Given request = Copy out the records word for word, starting at the line that has "You are a GUI" and continuing through the end of the records. Leave the pictures out of your answer.
## Begin Source material
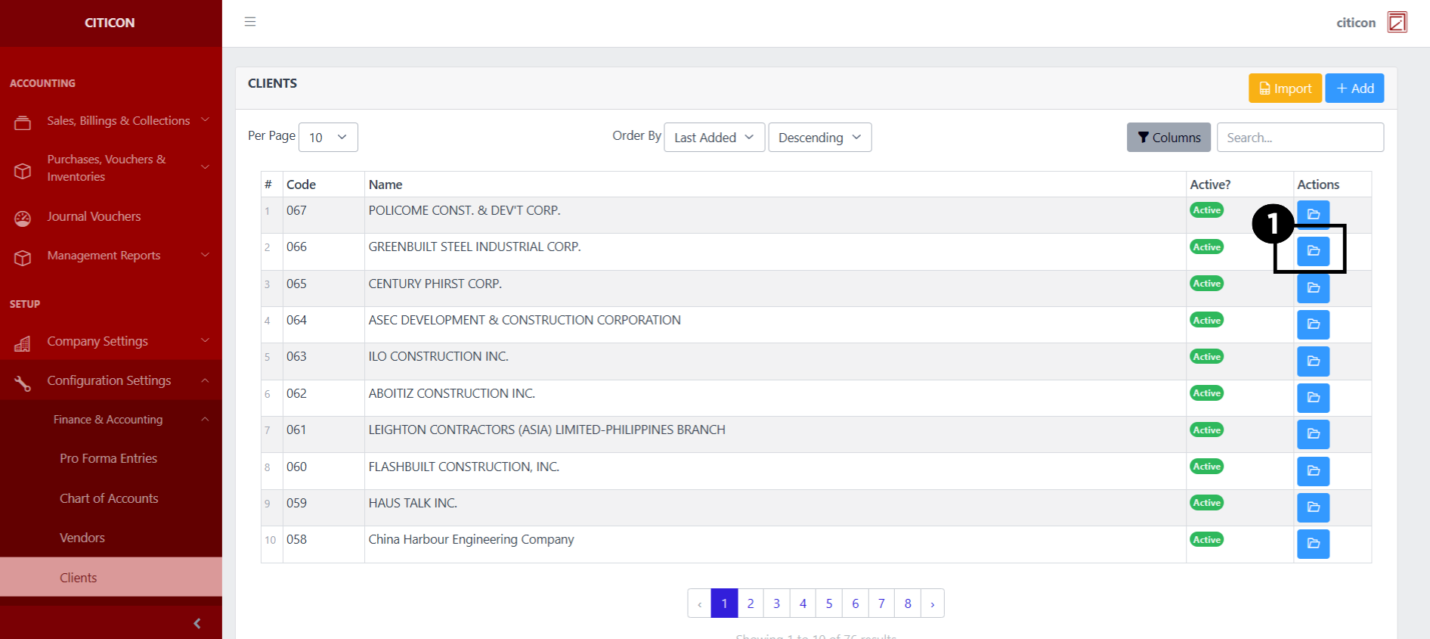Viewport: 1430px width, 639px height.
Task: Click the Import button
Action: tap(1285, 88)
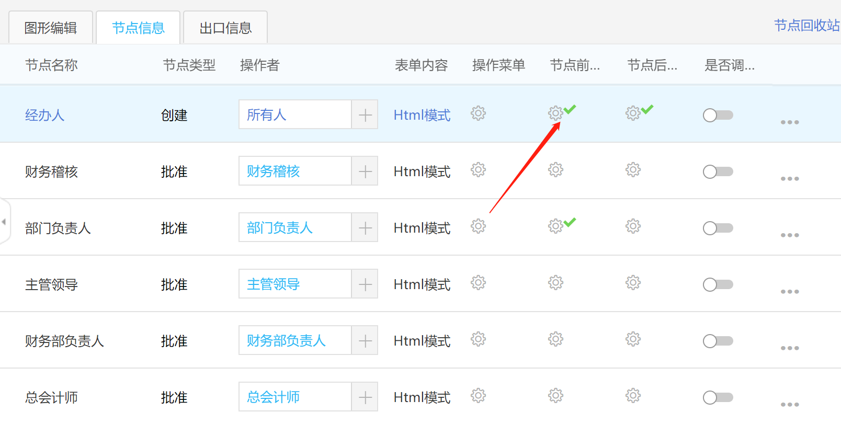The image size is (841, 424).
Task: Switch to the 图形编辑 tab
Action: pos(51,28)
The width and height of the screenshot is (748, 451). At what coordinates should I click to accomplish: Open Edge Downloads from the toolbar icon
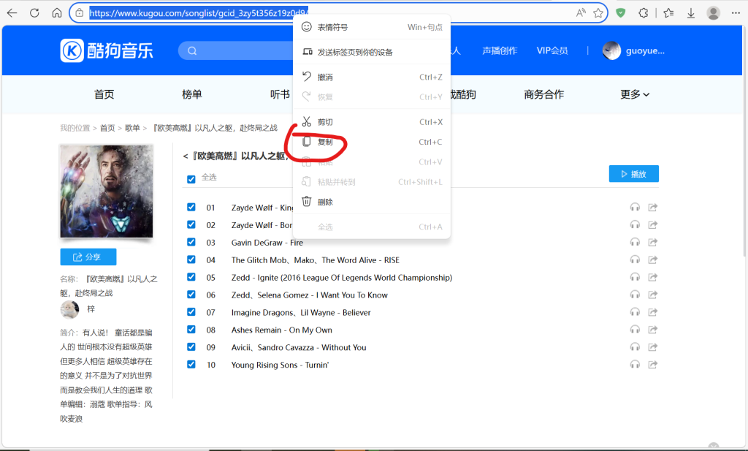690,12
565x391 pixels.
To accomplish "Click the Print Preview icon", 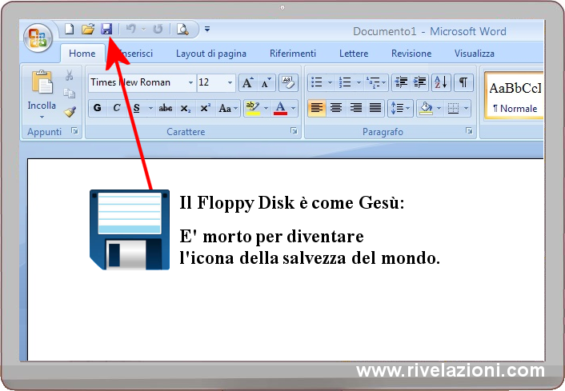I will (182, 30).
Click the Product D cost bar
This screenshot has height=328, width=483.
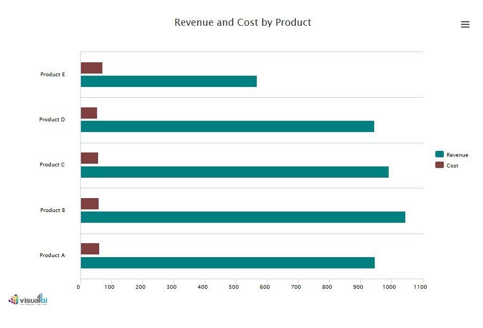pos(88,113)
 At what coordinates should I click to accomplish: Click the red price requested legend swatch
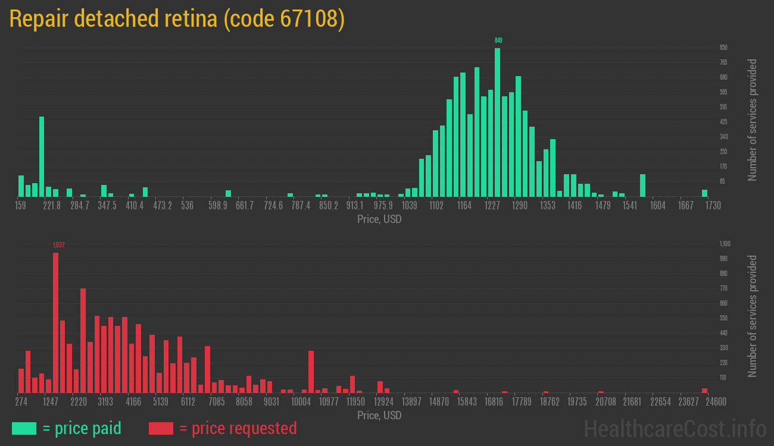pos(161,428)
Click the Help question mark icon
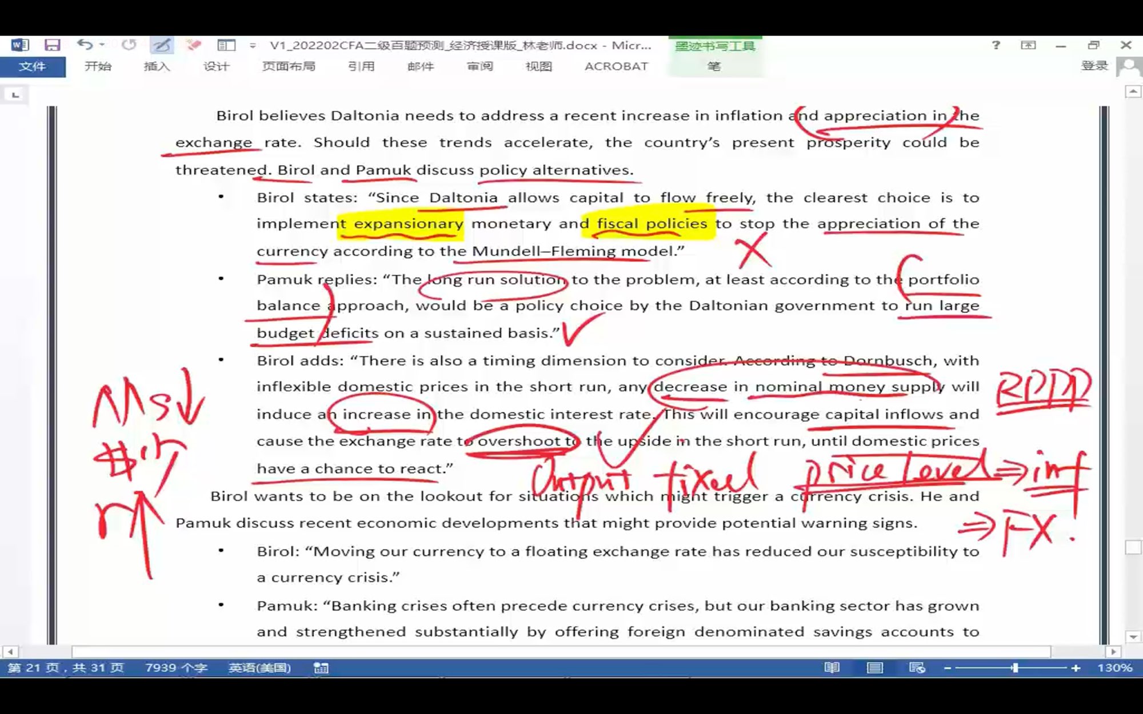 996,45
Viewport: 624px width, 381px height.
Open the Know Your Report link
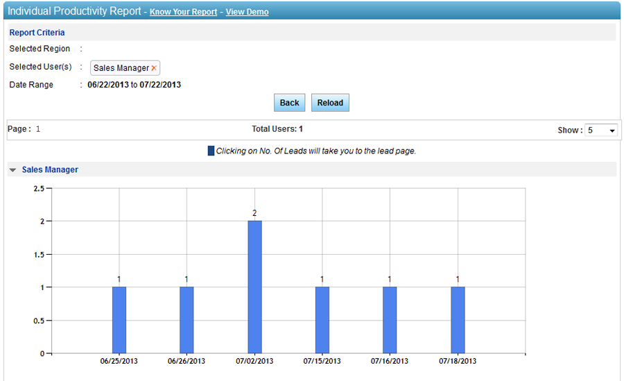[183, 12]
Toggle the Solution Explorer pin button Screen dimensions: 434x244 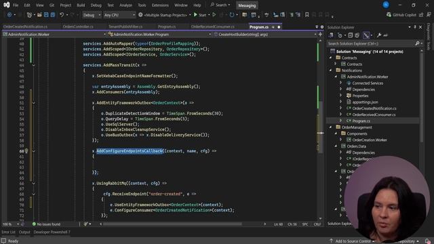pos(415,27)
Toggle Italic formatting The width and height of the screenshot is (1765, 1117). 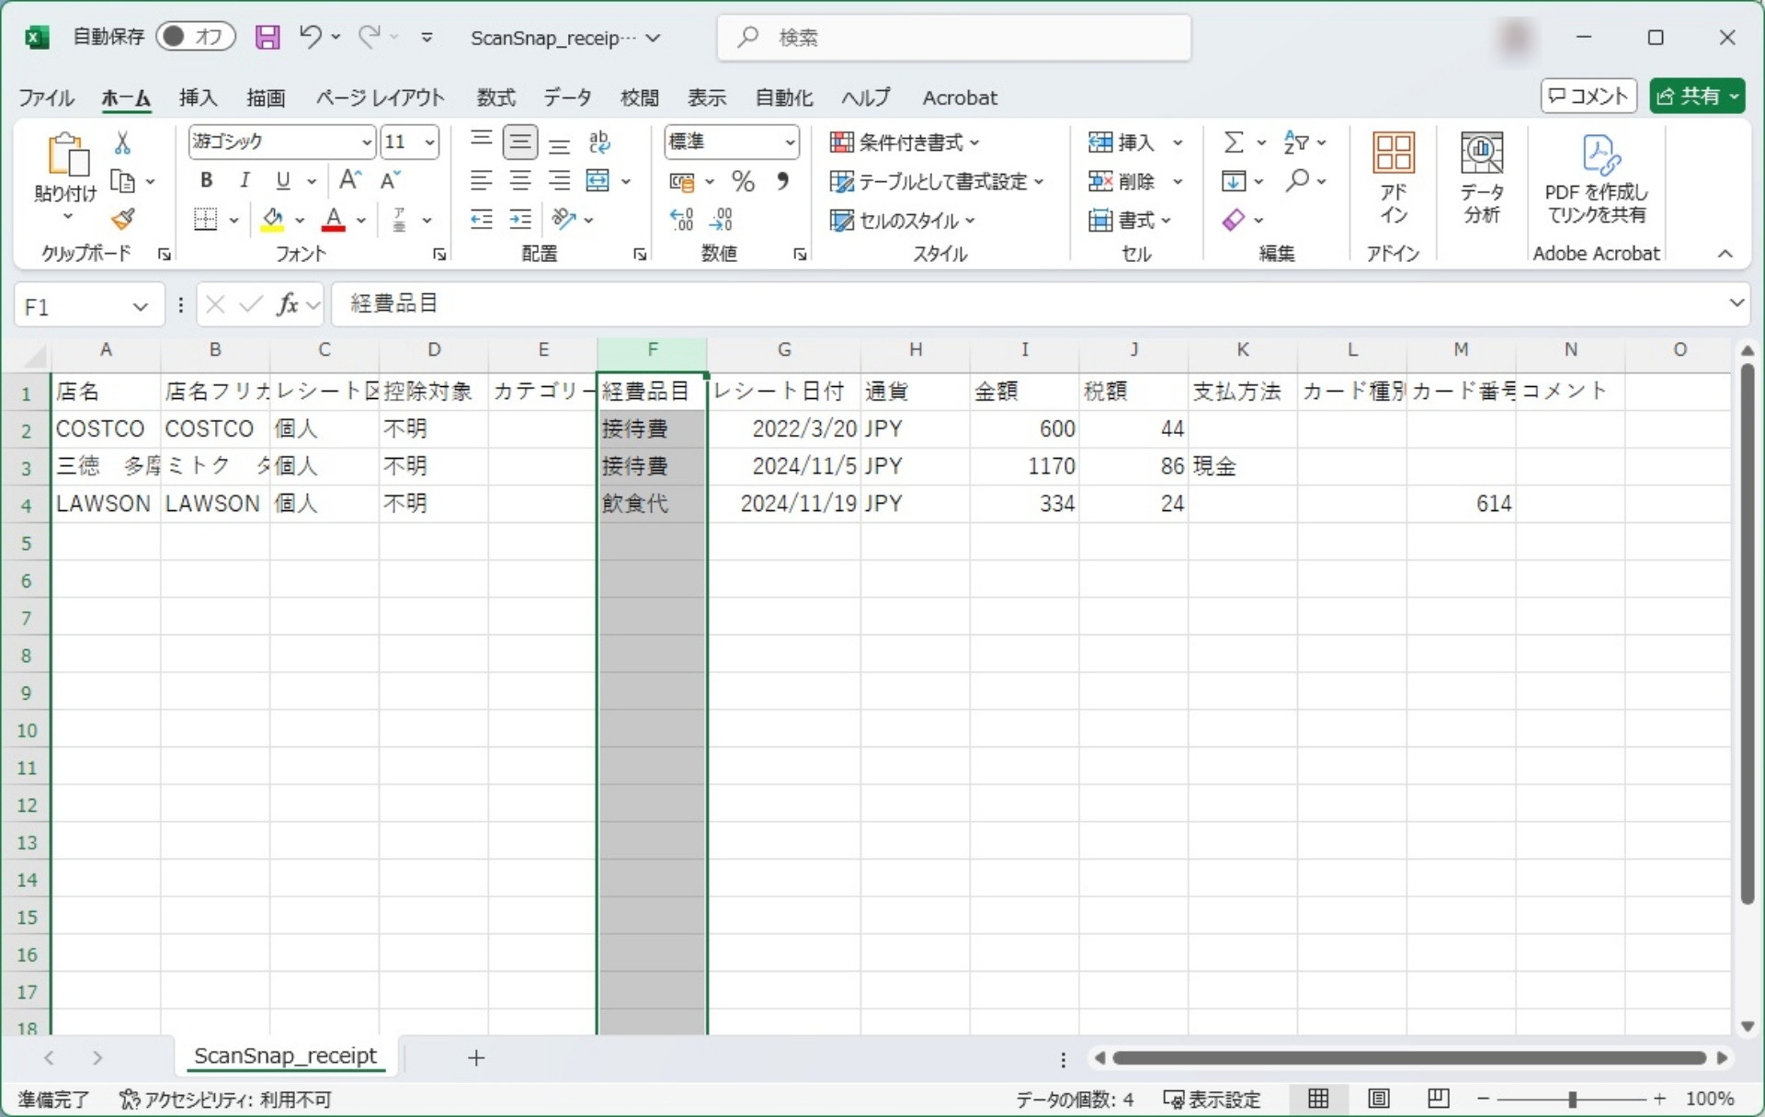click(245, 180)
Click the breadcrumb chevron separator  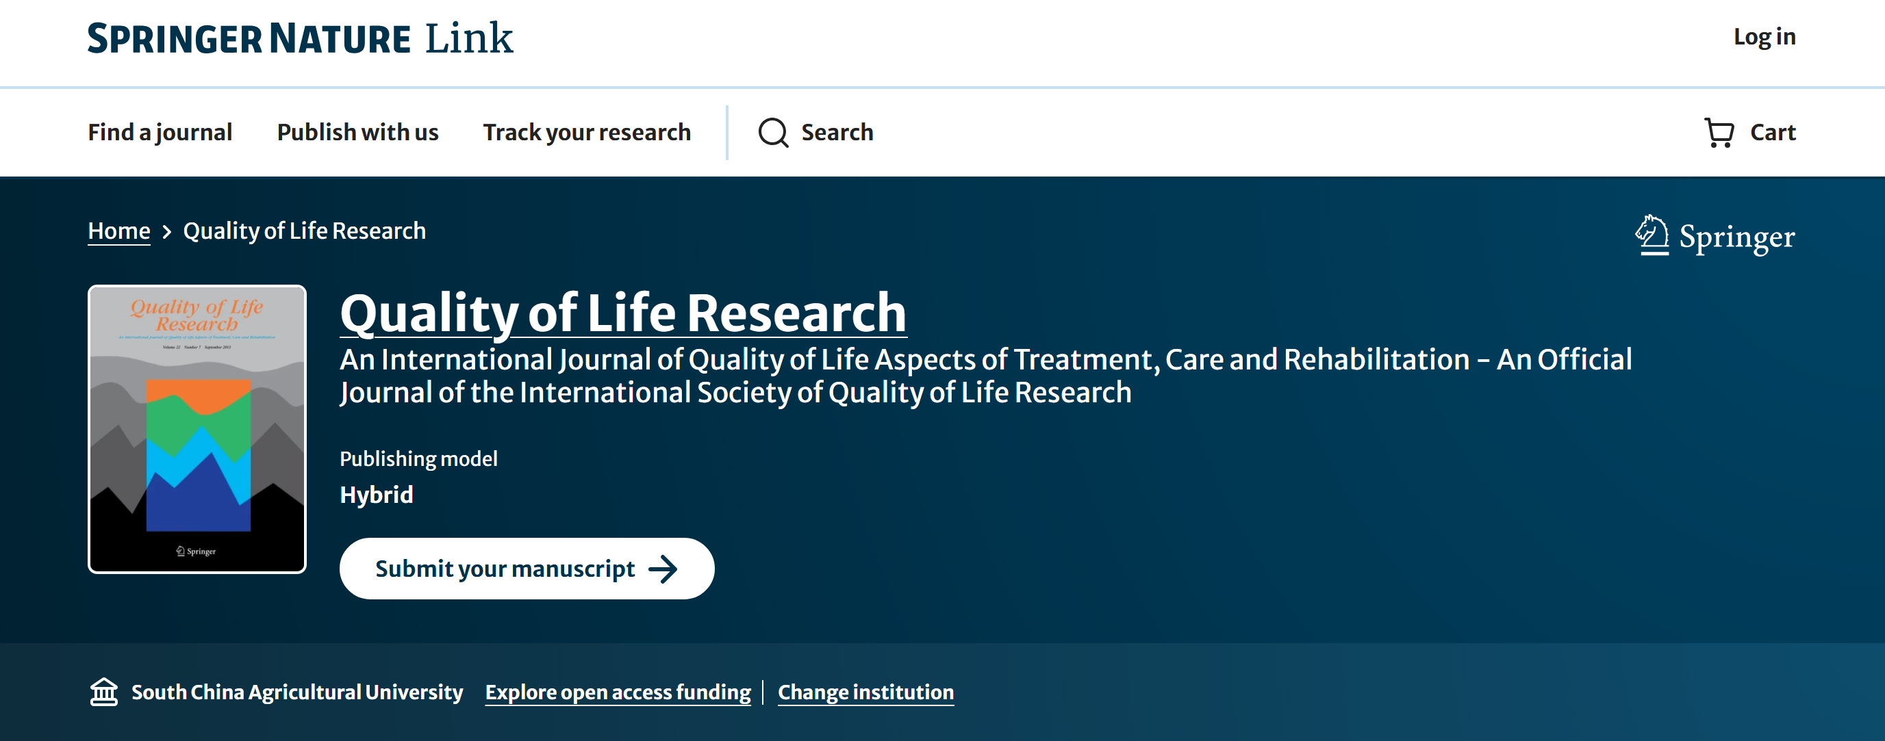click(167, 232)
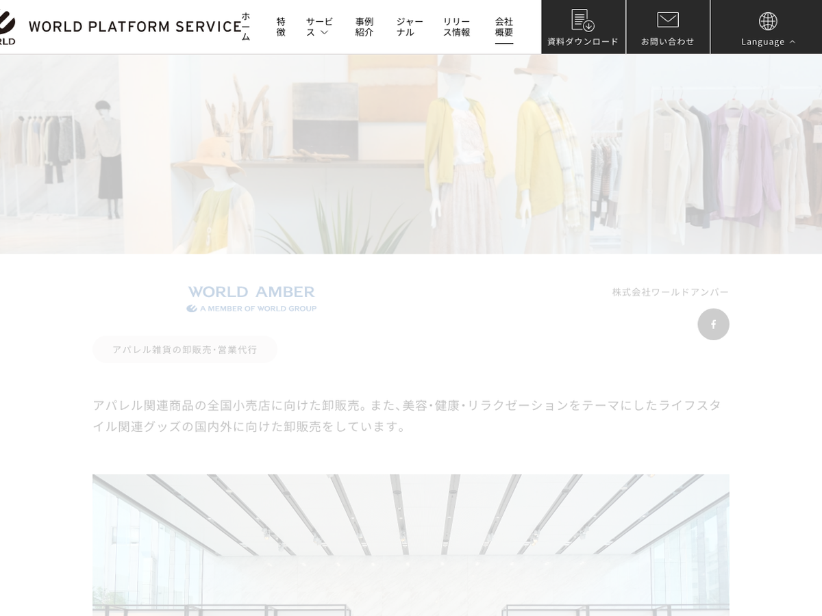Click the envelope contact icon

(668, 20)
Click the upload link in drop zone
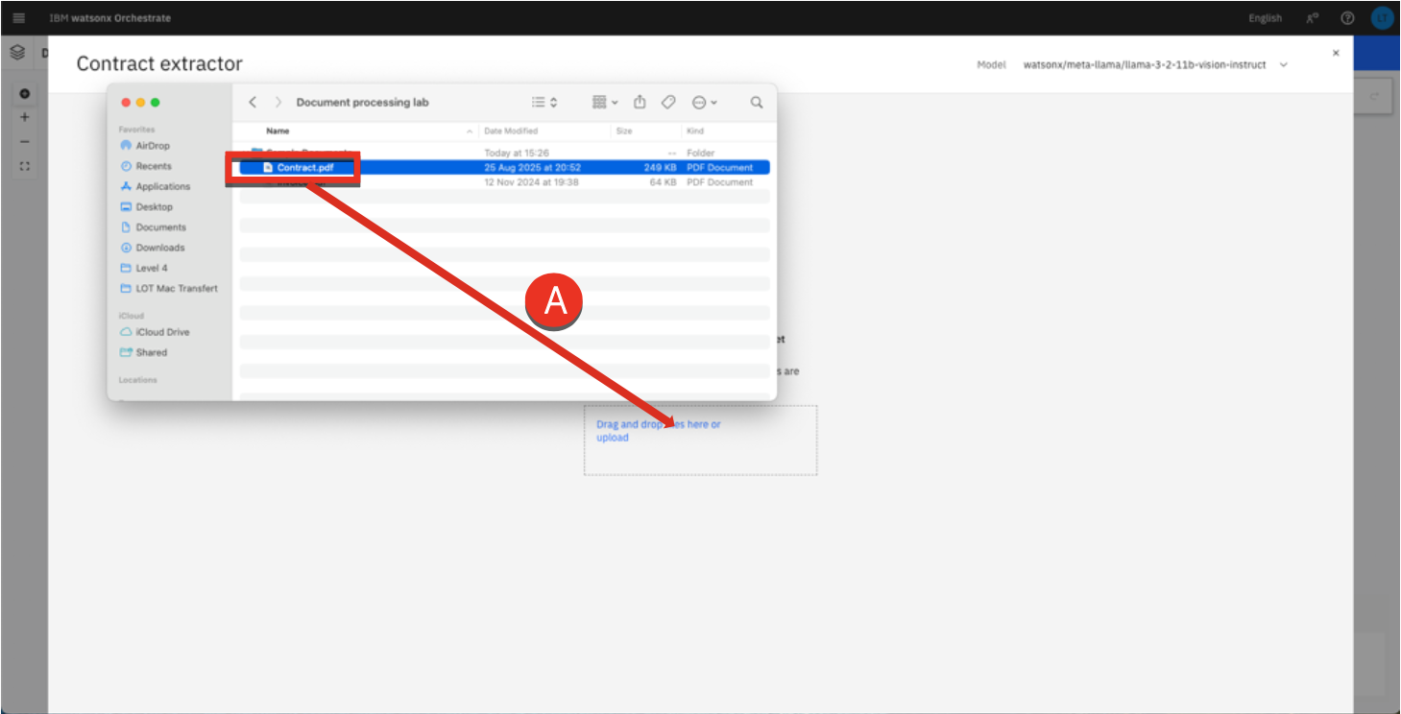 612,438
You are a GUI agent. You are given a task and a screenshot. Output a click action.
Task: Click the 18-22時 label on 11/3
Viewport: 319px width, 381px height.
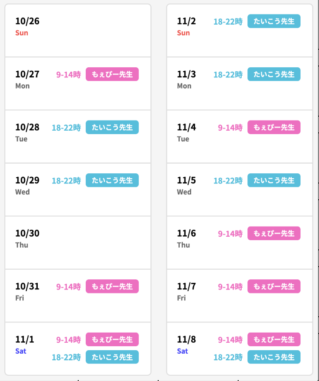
## End Source material
Correct response =
You are a GUI agent. You are given a task and a screenshot. Output a click action.
Task: Click the 18-22時 label on 11/3
Viewport: 319px width, 381px height.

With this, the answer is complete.